O contrato de consórcio e suas alterações posteriores deverão ser obrigatoriamente arquivados no Registro Público de Empresas Mercantis do lugar da sua sede, devendo a certidão de arquivamento ser publicada nos moldes previstos no art. 289 da Lei 6.404/76.

Igualmente, quando dissolvido o consórcio em razão do término do empreendimento a que se destina, deverá o instrumento correspondente ser levado ao Registro de Comércio, para que se possa “dar baixa” no respectivo assentamento.

O regime de arquivamento será exatamente aquele previsto para as sociedades mercantis e tornará eficaz o contrato perante terceiros após a publicação do seu arquivamento.
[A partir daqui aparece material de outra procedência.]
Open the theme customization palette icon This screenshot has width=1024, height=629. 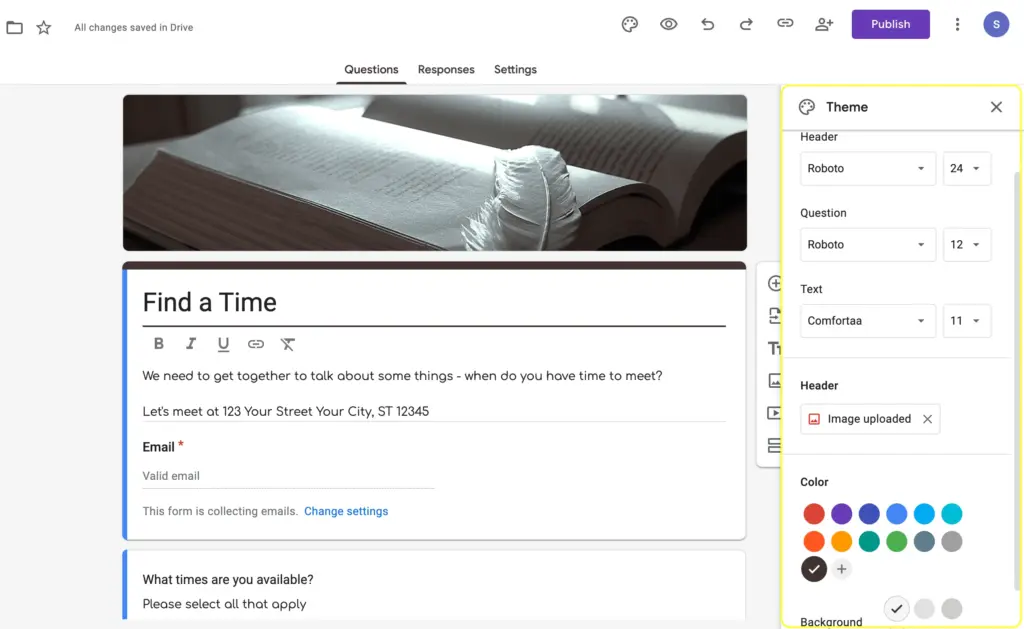pyautogui.click(x=629, y=25)
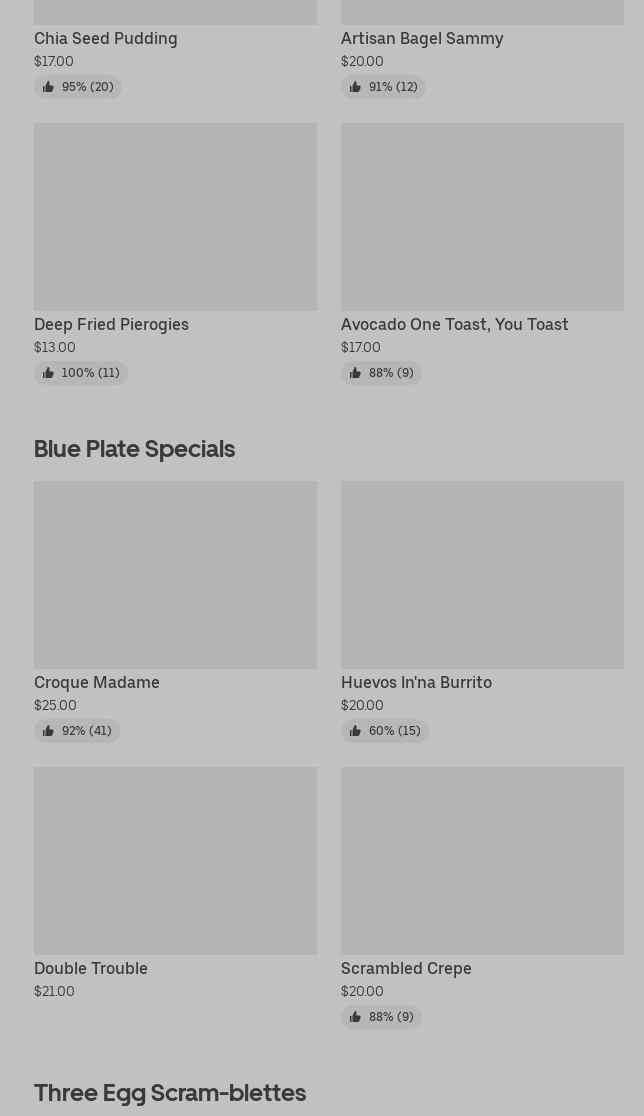
Task: Click the Blue Plate Specials heading
Action: pyautogui.click(x=134, y=448)
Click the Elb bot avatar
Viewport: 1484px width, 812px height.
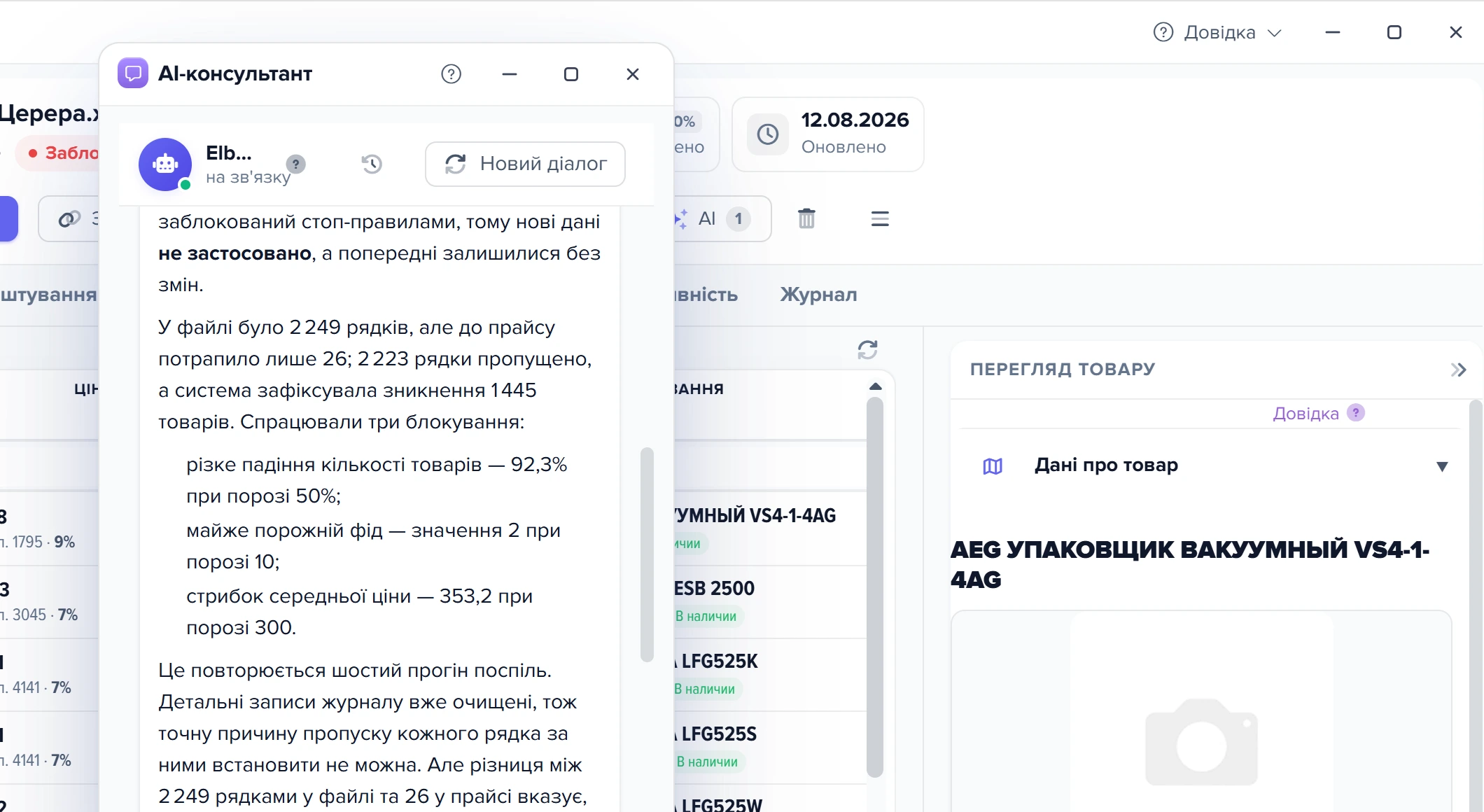point(165,164)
Em relação às consorciadas, pode-se afirmar que o contrato produzirá efeitos desde a data da sua celebração (assinatura), tão logo autorizado pelo órgão competente.

Ao que parece, ao exigir apenas a publicação da certidão do arquivamento, pretende o legislador preservar o sigilo do negócio objeto de execução via consórcio.

Uma das funções principais do registro é afastar a presunção de solidariedade e responsabilidade ilimitada de todas as consorciadas, pela caracterização de sociedade irregular.

7 - CONCLUSÃO

O tratamento jurídico flexível e não burocrático conferido aos consórcios entre sociedades pela Lei 6.404/76 nos parece apto a atender a dinamicidade e à complexidade do mundo empresarial e, com isso, incentivar o fenômeno da concentração de empresas, quando o fim visado seja empreendimento ou negócio específico e determinado.